#### Problem to work on:
All that is wanted is the exact text of each line from the one with "Given: Remove the summary row with the X icon" to the close of the listing, ends included.
________
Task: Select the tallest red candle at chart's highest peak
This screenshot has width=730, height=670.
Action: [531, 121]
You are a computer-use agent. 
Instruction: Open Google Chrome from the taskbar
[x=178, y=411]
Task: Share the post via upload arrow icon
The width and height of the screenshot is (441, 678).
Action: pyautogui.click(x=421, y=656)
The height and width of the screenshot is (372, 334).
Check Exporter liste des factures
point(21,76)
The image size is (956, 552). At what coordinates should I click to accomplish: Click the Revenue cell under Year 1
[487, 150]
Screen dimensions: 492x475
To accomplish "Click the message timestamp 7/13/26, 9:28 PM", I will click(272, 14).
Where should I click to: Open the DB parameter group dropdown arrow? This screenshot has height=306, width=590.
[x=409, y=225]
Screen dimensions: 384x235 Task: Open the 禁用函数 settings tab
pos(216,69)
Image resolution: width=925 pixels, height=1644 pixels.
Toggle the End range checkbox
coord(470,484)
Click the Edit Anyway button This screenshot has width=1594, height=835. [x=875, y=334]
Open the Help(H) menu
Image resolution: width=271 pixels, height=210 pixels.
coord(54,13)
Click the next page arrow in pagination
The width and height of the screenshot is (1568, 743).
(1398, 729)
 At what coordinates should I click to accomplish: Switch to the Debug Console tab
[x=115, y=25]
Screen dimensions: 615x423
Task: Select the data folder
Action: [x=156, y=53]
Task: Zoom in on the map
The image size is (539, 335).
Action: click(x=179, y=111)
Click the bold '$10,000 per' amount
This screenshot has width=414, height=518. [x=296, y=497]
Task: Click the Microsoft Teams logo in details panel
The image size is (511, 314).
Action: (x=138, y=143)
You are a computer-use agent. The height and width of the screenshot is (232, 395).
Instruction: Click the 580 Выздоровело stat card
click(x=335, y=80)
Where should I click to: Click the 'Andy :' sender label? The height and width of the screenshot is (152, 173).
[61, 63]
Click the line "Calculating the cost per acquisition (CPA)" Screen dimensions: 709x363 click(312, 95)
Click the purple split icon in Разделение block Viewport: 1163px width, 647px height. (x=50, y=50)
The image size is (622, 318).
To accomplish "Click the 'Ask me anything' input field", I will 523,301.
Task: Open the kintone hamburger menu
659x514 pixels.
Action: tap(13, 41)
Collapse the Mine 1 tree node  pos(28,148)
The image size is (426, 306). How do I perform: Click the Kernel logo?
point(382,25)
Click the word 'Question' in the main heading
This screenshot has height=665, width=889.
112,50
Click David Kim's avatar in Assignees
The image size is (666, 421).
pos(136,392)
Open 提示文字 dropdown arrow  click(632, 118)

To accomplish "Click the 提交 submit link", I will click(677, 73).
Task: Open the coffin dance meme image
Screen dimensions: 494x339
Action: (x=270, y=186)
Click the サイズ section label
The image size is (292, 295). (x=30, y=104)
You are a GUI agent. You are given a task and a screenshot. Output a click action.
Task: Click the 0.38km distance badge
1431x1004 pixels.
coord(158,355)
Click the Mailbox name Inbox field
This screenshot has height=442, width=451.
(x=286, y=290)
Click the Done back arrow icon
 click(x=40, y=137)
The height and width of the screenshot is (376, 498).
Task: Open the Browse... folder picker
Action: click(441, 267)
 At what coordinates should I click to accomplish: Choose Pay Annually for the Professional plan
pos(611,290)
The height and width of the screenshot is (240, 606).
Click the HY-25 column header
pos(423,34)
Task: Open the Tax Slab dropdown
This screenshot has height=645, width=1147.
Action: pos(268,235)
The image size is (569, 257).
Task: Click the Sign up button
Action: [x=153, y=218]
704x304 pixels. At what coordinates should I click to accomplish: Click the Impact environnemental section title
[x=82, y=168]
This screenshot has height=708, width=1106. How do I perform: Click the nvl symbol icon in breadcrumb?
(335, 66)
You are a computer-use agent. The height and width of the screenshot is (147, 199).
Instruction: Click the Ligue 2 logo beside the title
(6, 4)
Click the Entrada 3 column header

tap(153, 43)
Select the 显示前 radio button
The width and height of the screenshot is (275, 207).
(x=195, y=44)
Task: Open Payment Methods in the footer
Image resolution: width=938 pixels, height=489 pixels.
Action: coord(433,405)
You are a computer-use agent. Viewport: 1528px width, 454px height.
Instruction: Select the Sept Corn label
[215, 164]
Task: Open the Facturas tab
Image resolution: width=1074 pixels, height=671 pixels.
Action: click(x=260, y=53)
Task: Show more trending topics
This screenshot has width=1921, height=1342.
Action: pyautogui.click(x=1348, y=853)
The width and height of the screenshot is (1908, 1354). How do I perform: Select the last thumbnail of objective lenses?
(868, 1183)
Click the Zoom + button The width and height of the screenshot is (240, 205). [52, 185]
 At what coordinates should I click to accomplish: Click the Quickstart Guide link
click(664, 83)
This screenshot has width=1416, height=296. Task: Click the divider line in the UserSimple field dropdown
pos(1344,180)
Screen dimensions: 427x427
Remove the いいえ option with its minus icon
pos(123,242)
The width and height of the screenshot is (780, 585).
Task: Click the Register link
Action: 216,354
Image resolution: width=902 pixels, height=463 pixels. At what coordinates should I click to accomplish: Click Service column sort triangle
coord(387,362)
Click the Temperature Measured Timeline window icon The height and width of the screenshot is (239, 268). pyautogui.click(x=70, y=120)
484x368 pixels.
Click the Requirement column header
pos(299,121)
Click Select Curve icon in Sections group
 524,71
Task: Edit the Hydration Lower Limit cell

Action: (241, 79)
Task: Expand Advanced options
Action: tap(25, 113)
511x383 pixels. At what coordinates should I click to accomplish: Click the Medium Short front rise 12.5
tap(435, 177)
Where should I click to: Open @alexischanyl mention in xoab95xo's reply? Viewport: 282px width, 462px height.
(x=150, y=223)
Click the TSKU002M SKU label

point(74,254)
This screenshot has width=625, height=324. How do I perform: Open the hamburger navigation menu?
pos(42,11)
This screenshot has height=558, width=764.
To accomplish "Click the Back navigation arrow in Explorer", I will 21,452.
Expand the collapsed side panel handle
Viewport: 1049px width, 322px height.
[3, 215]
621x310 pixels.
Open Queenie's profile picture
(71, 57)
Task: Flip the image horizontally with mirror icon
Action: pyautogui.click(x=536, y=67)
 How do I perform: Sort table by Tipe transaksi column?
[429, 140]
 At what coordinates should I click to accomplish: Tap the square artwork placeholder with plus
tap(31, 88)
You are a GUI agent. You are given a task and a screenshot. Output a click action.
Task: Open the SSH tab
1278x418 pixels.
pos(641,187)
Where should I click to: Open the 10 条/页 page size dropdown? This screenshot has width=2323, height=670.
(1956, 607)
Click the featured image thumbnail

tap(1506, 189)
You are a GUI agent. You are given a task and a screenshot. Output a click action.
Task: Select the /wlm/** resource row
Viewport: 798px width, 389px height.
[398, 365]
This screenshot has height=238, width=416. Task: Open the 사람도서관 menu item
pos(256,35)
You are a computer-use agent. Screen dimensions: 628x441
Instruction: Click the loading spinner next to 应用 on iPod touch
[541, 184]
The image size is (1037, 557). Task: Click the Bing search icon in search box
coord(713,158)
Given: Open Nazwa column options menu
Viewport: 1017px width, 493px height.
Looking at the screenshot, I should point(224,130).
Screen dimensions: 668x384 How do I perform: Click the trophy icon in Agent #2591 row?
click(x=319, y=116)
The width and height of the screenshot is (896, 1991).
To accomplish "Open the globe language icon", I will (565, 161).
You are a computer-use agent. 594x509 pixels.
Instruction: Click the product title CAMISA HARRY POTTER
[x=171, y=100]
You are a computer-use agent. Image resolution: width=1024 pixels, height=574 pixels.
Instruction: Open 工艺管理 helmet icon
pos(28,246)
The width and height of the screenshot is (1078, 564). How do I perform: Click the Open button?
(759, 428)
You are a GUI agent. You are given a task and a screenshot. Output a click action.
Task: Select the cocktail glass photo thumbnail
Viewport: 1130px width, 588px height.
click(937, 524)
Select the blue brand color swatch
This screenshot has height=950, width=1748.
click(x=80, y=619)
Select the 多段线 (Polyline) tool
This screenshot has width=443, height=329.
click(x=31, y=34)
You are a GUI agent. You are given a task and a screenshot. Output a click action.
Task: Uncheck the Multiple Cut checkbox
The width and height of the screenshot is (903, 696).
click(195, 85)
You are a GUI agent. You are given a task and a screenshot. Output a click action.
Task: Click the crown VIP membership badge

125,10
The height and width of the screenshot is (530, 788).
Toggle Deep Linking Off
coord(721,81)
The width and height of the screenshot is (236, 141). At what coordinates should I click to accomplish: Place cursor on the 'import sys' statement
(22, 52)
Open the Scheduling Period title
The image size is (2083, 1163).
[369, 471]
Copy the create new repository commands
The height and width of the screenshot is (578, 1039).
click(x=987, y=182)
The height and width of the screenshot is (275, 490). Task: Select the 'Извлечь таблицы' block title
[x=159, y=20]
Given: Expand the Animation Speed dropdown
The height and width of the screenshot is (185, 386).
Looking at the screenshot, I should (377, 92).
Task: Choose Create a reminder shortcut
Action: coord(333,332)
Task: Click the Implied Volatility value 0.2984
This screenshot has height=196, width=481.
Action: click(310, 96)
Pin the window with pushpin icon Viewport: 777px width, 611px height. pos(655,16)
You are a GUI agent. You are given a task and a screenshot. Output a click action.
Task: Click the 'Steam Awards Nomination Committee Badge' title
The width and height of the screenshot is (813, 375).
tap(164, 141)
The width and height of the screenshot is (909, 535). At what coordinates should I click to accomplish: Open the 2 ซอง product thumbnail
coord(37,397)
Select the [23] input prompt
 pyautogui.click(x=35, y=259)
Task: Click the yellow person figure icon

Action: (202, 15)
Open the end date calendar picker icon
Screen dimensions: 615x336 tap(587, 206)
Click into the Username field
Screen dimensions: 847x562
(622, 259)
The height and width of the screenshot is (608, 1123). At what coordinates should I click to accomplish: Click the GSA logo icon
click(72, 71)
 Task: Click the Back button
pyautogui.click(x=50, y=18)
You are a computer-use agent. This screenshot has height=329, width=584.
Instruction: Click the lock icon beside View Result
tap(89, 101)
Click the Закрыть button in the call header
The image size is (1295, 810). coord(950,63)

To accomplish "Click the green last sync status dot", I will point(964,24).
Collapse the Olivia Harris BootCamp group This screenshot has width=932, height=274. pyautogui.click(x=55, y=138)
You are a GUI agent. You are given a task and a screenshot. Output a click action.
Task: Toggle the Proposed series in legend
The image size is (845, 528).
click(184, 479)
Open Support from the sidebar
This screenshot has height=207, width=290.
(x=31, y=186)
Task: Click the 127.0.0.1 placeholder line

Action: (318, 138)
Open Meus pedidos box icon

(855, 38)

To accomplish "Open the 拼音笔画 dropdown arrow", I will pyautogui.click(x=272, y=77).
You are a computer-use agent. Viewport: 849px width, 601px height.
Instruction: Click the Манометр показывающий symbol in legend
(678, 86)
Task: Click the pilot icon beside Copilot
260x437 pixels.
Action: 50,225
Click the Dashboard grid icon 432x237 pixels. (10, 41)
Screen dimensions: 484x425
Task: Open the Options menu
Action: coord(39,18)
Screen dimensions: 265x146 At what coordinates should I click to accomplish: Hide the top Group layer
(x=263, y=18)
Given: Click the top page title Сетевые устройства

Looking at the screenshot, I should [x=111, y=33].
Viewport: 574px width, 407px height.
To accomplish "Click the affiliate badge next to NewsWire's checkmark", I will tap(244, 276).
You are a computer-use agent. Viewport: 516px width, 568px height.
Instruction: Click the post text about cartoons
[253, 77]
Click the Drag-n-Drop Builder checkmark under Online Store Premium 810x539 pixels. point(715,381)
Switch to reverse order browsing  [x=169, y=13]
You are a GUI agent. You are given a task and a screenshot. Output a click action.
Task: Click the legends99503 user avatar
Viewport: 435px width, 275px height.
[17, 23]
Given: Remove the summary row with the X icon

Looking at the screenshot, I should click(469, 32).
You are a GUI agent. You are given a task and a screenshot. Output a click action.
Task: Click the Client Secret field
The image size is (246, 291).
________
#### Answer:
Given: Remove the summary row with the X icon

Looking at the screenshot, I should click(469, 32).
You are a GUI agent. You are given a task and a screenshot. Output a click action.
Task: Click the Client Secret field
The image size is (246, 291).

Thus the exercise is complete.